Un repentino innalzamento della temperatura ha fatto sparire il permafrost. E’ successo in una grotta del Monte Canin sulle Alpi Giulie dove i ricercatori dell’Istituto scienze marine del Consiglio nazionale delle ricerche e dell’Università dell’Insubria hanno misurato il momento esatto della scomparsa del permagelo. Il risultato dello studio, pubblicato dal team di esperti sulla rivista Progress in Physical Geography: Earth and Environment, ci dice che la temperatura della roccia sotterranea nelle montagne sta cambiando molto rapidamente.

“Bisogna immaginare la roccia sotterranea come organizzata per strati. Lo strato più esterno ghiaccia d’inverno e scongela d’estate mentre lo strato più interno rimane sempre sotto lo zero: questo è il permafrost”, spiega Renato R. Colucci del Cnr Ismar. La scomparsa del sottozero perenne dalle rocce sotterranee ha un forte impatto sulla conservazione delle riserve idriche e sulla stabilità delle montagne.

E’ il settembre del 2014 che segna la svolta. In quel mese gli studiosi osservano, nella roccia sotterranea del Canin, monitorata da tre anni, una  trasformazione repentina. Un drastico cambiamento delle proprietà termiche dato dal fatto che la roccia ha ricevuto per un lungo periodo di tempo un calore superiore a quello abituale. Solo così si spiega la velocità del cambiamento, dato che, di solito, le rocce sotterranee sono molto resilienti e subiscono mutamenti molto più lenti. In quel settembre del 2014, nel giro di pochi giorni, il permafrost della grotta sul Canin passa sopra lo zero.
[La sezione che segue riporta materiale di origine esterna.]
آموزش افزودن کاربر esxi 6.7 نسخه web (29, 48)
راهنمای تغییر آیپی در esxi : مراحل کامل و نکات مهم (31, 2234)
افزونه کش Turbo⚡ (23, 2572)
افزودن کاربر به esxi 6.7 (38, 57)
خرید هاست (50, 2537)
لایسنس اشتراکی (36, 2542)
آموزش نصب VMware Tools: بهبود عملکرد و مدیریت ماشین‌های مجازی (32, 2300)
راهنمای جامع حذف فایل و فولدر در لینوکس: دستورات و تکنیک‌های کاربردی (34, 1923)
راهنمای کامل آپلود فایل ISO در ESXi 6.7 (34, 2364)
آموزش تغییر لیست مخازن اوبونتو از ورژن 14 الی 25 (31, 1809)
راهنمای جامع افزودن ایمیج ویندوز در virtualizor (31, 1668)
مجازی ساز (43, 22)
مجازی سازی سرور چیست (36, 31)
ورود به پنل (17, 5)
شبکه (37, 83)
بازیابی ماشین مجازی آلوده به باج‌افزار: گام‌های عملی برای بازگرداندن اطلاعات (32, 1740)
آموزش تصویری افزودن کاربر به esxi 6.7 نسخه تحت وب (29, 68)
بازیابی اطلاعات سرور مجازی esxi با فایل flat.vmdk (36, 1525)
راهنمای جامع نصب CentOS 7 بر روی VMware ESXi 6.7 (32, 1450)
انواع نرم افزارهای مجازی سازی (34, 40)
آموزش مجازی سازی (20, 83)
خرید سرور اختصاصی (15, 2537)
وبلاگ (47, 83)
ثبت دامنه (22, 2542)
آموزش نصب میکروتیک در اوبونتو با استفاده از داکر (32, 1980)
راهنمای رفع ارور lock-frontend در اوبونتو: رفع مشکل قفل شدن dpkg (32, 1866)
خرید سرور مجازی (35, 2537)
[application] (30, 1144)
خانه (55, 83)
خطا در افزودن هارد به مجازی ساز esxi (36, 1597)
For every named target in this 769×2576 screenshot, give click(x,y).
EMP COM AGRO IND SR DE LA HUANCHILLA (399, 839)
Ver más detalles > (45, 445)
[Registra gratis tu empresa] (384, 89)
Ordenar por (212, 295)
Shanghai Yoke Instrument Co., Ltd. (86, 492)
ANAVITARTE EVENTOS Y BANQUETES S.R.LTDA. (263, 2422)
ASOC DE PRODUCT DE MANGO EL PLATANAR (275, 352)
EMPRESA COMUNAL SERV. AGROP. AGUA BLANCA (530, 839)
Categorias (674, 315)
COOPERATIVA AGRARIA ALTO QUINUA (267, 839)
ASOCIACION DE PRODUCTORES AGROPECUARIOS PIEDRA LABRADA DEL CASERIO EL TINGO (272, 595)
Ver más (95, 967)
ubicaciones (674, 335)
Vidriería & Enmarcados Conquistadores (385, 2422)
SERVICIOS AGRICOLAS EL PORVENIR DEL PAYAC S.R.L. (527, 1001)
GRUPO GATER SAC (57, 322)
Da allora la roccia ghiaccia d’inverno ma d’estate supera lo zero.

La continua misurazione della temperatura della grotta in diversi punti, avvenuta per sette anni con particolari termometri, ha portato al risultato. “Questo aspetto ha importanti ripercussioni sulle riserve d’acqua sotterranea, stoccate sotto forma di ghiaccio permanente, che caratterizzano le aree carsiche di alta quota come ad esempio le Alpi Giulie, ma anche estese aree delle Alpi austriache o svizzere. La superficie topografica del ghiacciaio sotterraneo in questa grotta si è abbassata di mezzo metro nell’arco di soli quattro anni” spiega Colucci.

La scomparsa del permafrost si ripercuote a livello alpino perché lo strato di suolo solido congelato dà maggiore stabilità a versanti e pareti ad alta quota. Il suo scongelamento porta ad un potenziale aumento di frane e si ritiene che non sia casuale l’aumento di crolli di pareti rocciose registrato negli ultimi anni sulle Alpi Giulie. Un contraccolpo che si avvertirà anche sull’assetto idrico complessivo e sulla portata dei corsi d’acqua.